THE TASK: Each line from the one containing "The width and" through the last line of the records below is to be repeated as written, with nothing added.

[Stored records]
++++

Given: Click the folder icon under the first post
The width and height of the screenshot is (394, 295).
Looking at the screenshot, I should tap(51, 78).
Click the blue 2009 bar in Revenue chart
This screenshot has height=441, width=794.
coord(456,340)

++++

OUTPUT:
The width and height of the screenshot is (394, 295).
Looking at the screenshot, I should tap(51, 78).
Click the blue 2009 bar in Revenue chart
This screenshot has height=441, width=794.
coord(456,340)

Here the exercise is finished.